● 練習問題:
1: 日米中をめぐる対談に出てくる国名をすべて挙げよ。
2: 日米中をめぐる対談のうち、「船橋: 一昨年の「9.11」」から「国のような侵略の歴史はない。」までを、その語句も含めて一字一句違えずに書き写せ。
3: 日米中をめぐる対談を、最後の文の後から書き継げ。

中国とアメリカに挟まれた日本のとるべき道は?
山崎: 船橋さんに改めてお伺いしたいのは、外交面でも経済面でもアメリカと中国に挟まれてしまうであろう日本の今後の針路についてですが…。
船橋: 一昨年の「9.11」テロのあと、新しい脅威、イスラムのテロや大量破壊兵器の拡散などに対してアメリカと中国はパートナーシップを取ろうとしています。伝統的な地政学が働き、朝鮮半島はその接点になっています。当面はそれでいいとしても、数十年の長いスパンでみると、米中の矛盾というのも、やはり常にあるとみなくてなりません。この両国の綱引きは続くでしょう。
ただ日本からみると、日中にある問題で米中にない問題があるわけです。それは領土問題と歴史問題です。アメリカと中国の間には尖閣列島のような領土問題はないし、日本と中国のような侵略の歴史はない。

● データ一覧:

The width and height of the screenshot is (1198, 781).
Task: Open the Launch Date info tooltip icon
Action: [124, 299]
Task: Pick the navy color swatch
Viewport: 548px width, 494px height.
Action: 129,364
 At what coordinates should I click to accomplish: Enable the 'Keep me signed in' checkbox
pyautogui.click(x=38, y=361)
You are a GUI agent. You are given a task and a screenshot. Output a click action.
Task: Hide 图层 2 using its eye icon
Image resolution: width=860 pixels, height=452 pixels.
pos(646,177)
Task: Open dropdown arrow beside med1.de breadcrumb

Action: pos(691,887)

...

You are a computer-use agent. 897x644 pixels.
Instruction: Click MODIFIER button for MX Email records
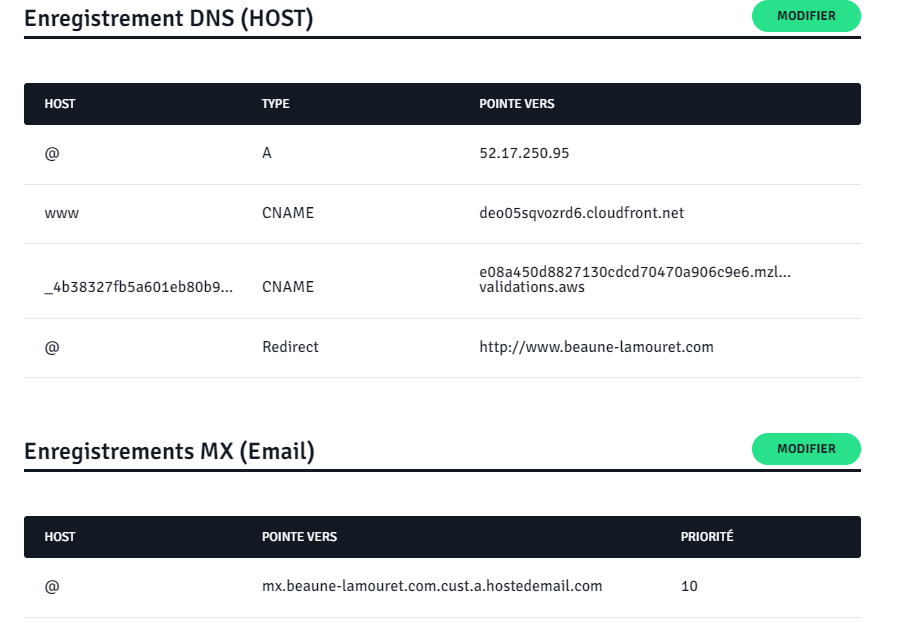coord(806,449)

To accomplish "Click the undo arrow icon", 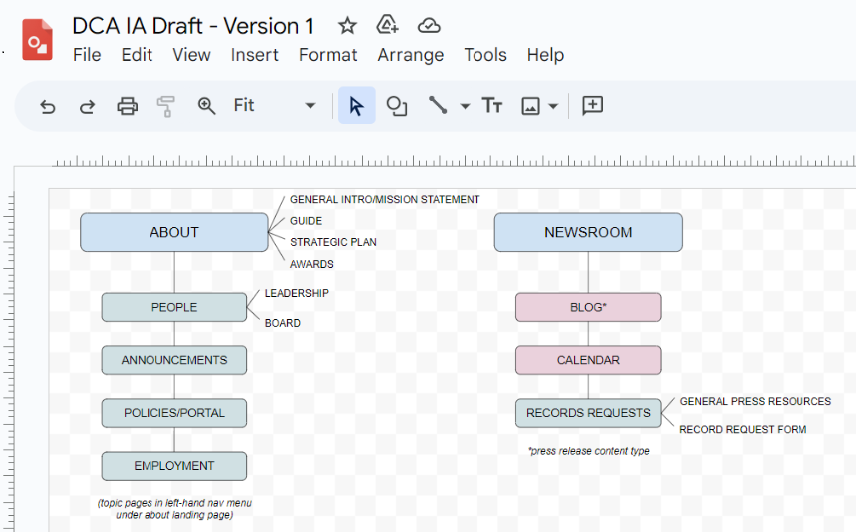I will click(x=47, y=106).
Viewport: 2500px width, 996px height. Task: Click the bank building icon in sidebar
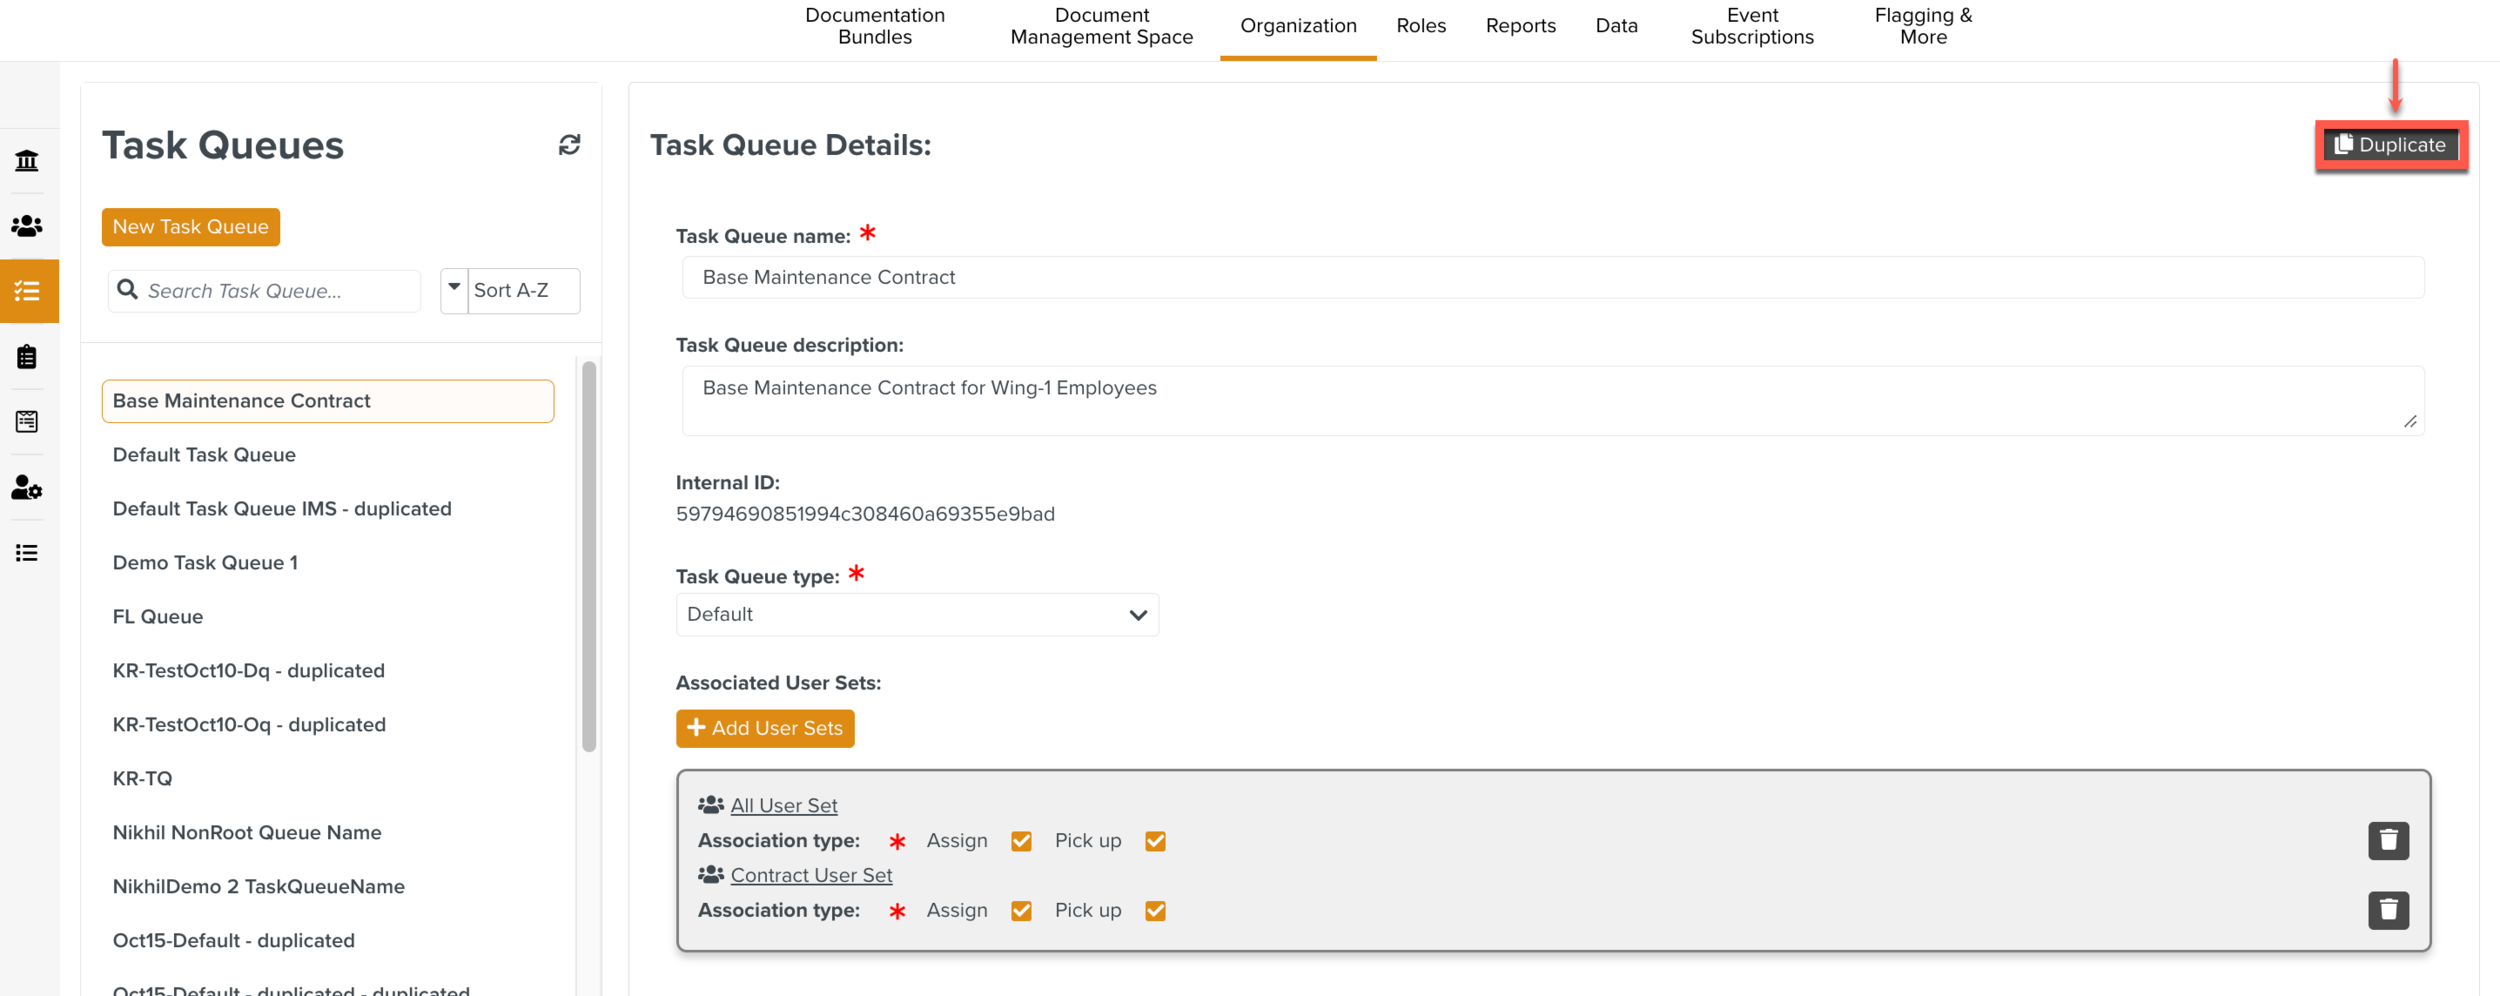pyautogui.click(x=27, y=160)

● 解答:
1: 中国、アメリカ、日本

2:
船橋: 一昨年の「9.11」テロのあと、新しい脅威、イスラムのテロや大量破壊兵器の拡散などに対してアメリカと中国はパートナーシップを取ろうとしています。伝統的な地政学が働き、朝鮮半島はその接点になっています。当面はそれでいいとしても、数十年の長いスパンでみると、米中の矛盾というのも、やはり常にあるとみなくてなりません。この両国の綱引きは続くでしょう。
ただ日本からみると、日中にある問題で米中にない問題があるわけです。それは領土問題と歴史問題です。アメリカと中国の間には尖閣列島のような領土問題はないし、日本と中国のような侵略の歴史はない。

3:
  もちろん中国にもプライドはあり、アメリカによるベルグラードの中国大使館爆撃事件のようなときには反米感情が噴出します。しかし、中国人がアメリカに対して怒ったとしても、それは瞬間蒸発的です。溜まらないし、残らない。しかし、それが対日本の場合は、溜まっていく。この間の「西安寸劇騒動」のように、ばかばかしいことでも危険性は蓄積していくのです。だから中国との関係はとても難しいということも頭に入れておかなくてはいけない。
山崎: アメリカの伝統的な門戸開放主義と、現在の中国の門戸開放路線は基本的には合致しています。アメリカはもともと軍事力を持っているが、それを領土支配に使うという考えはほとんどない国です。資本と技術を求め、門戸開放をやっている中国と、もともと海外に経済進出していこうというアメリカのモチベーションが合致している。ただ、私は専門外ですが、やはり軍事的な部分については間違いなく双方が仮想敵国であろうということでしょう。なにか緊張が高まったときには一触即発というところまで行くかはわかりませんが、そういう軍事的なモチベーションは常に底流にあるとみています。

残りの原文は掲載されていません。